When Evelyn Waugh stayed at Cairo’s Bristol Hotel in 1929 he was less than complimentary about the place (see here). However, when it opened 35 years previously, in December 1894, it was by all accounts a homely and comfortable sort of establishment. It wasn’t a top-tier hotel like nearby Shepheard’s, or the Gezira Palace or Mena House, with their frequently aristocratic, high-living clientele. Rather, it was one of several modest hotels clustered around the Place de la Bourse at the north-east corner of the Ezbekia Gardens, which catered to the more financially cautious traveller. A three- maybe four-star sort of place in today’s ratings. The author of a 1910 overview of Cairo society wrote that it was somewhere that would appeal to “people to whom the rigid observance of formalities is irksome” – by which the writer probably meant people who didn’t own a dinner suit (the Bristol advertised “evening dress for dinner optional”). But the place was not without its charms: almost all its 100 rooms were south facing with balconies, and the public rooms included a ladies’ room and a winter garden filled with exotic vegetation.
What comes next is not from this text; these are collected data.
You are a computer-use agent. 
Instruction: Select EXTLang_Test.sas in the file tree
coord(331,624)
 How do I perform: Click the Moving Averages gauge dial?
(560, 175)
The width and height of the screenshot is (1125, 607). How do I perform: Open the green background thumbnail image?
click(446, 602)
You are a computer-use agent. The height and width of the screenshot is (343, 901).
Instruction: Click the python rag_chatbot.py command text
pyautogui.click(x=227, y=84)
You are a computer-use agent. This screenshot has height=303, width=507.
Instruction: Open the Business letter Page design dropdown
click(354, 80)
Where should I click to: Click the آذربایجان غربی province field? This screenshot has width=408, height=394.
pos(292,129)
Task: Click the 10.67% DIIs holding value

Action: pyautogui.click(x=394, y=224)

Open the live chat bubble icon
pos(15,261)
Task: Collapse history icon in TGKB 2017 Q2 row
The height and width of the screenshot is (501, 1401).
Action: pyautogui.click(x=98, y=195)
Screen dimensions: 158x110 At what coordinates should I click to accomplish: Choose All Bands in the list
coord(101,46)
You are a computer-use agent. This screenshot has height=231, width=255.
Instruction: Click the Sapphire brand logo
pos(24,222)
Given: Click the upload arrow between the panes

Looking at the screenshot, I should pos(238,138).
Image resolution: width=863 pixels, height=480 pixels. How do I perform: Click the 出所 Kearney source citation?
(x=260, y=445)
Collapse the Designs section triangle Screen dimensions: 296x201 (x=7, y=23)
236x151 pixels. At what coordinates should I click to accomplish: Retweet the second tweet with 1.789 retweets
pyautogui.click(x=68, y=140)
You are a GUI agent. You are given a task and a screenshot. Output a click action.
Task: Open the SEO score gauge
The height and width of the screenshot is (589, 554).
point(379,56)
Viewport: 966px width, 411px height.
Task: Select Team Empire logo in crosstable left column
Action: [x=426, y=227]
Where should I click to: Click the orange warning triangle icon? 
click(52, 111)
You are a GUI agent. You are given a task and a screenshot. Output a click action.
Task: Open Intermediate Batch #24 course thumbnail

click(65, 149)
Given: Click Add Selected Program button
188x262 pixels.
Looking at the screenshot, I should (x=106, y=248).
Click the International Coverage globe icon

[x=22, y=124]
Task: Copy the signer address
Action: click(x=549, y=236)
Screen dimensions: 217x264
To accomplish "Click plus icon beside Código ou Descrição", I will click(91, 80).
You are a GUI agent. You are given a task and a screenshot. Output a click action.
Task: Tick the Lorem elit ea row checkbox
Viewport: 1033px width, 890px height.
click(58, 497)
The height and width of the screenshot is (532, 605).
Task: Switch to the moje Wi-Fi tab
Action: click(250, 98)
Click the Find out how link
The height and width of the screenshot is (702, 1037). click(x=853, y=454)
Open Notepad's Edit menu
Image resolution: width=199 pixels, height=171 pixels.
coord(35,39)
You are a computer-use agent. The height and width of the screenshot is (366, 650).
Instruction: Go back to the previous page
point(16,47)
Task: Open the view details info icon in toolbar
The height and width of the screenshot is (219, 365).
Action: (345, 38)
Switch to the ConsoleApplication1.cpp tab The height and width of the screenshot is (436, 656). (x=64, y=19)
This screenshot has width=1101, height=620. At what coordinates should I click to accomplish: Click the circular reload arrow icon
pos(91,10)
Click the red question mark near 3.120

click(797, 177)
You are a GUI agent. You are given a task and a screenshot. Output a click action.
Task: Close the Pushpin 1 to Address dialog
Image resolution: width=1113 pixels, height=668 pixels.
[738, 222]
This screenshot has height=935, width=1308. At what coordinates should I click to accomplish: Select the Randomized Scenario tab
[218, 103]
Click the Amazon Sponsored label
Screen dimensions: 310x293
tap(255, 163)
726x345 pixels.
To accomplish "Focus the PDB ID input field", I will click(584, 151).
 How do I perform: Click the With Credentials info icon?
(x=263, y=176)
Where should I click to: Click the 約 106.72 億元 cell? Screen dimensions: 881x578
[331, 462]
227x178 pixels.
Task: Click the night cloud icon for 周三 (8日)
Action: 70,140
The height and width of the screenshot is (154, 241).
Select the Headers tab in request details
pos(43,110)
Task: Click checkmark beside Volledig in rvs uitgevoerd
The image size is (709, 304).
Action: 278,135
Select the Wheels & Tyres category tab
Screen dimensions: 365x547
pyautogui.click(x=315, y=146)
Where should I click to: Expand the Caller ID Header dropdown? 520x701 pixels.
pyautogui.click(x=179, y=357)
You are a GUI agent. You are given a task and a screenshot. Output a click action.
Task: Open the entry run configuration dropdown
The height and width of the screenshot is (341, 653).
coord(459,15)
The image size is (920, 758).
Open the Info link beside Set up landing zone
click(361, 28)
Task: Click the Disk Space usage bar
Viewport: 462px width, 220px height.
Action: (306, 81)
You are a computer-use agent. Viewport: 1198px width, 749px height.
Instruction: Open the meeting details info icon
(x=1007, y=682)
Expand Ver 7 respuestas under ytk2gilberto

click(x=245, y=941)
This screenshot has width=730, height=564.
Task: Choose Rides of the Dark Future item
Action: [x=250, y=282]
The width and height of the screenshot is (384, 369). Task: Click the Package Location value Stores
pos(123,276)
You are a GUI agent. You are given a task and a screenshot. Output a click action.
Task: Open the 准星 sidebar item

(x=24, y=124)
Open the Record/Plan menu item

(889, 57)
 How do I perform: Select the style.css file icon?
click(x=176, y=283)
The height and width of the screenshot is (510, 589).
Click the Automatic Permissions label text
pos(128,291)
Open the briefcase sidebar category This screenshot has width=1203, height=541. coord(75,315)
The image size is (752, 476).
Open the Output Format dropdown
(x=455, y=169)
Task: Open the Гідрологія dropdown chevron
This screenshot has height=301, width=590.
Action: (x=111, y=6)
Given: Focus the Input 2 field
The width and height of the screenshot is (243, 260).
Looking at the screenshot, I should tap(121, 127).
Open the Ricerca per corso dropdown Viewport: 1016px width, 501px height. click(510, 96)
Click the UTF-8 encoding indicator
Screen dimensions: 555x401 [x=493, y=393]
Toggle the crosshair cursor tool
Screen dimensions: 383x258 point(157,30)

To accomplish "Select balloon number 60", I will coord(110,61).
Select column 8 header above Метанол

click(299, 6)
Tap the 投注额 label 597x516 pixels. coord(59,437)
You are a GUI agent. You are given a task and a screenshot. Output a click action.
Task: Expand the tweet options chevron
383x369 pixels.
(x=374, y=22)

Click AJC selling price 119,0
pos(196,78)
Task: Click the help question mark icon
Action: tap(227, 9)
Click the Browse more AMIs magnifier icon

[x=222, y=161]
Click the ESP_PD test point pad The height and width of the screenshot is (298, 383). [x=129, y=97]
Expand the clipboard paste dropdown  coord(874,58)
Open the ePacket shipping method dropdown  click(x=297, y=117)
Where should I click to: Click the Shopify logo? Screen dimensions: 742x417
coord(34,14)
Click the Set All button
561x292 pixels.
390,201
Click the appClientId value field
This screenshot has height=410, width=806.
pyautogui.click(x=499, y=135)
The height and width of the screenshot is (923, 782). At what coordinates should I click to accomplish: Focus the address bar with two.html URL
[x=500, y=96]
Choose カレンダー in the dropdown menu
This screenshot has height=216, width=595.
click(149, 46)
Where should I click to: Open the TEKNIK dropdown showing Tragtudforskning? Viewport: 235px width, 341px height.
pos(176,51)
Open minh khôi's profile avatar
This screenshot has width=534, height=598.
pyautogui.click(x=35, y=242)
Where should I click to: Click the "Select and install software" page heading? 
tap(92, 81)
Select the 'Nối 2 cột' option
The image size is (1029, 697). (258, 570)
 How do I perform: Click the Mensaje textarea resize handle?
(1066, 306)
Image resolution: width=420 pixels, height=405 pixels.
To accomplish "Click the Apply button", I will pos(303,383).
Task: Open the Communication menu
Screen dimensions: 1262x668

The proprietor was the splendidly named Chevalier Aquilina, a Maltese who’d previously spent 25 years as an agent for Thomas Cook & Son in Alexandria.

Aquilina paid for a booklet to be produced by the Neapolitan company Richter & Co promoting the hotel. Dating from around 1900, it’s a lovely thing (cover above), containing a bit of background on the hotel and plenty of advice on what to see and do in Cairo and Egypt. Page 18 also contains the following Important Notice: ‘Some unscrupulous hotel keepers appoint during the Season, travelling agents between Alexandria & Cairo and Ismailia & Cairo, mostly with a view to carry on an undignified competition. To divert to their own houses Visitors who may be directed to the Bristol or other such first class establishments, they quote ridiculously cheap terms but passengers would do well to bear in mind that in the long run their interests will best be served by paying a reasonable price and get its full value.’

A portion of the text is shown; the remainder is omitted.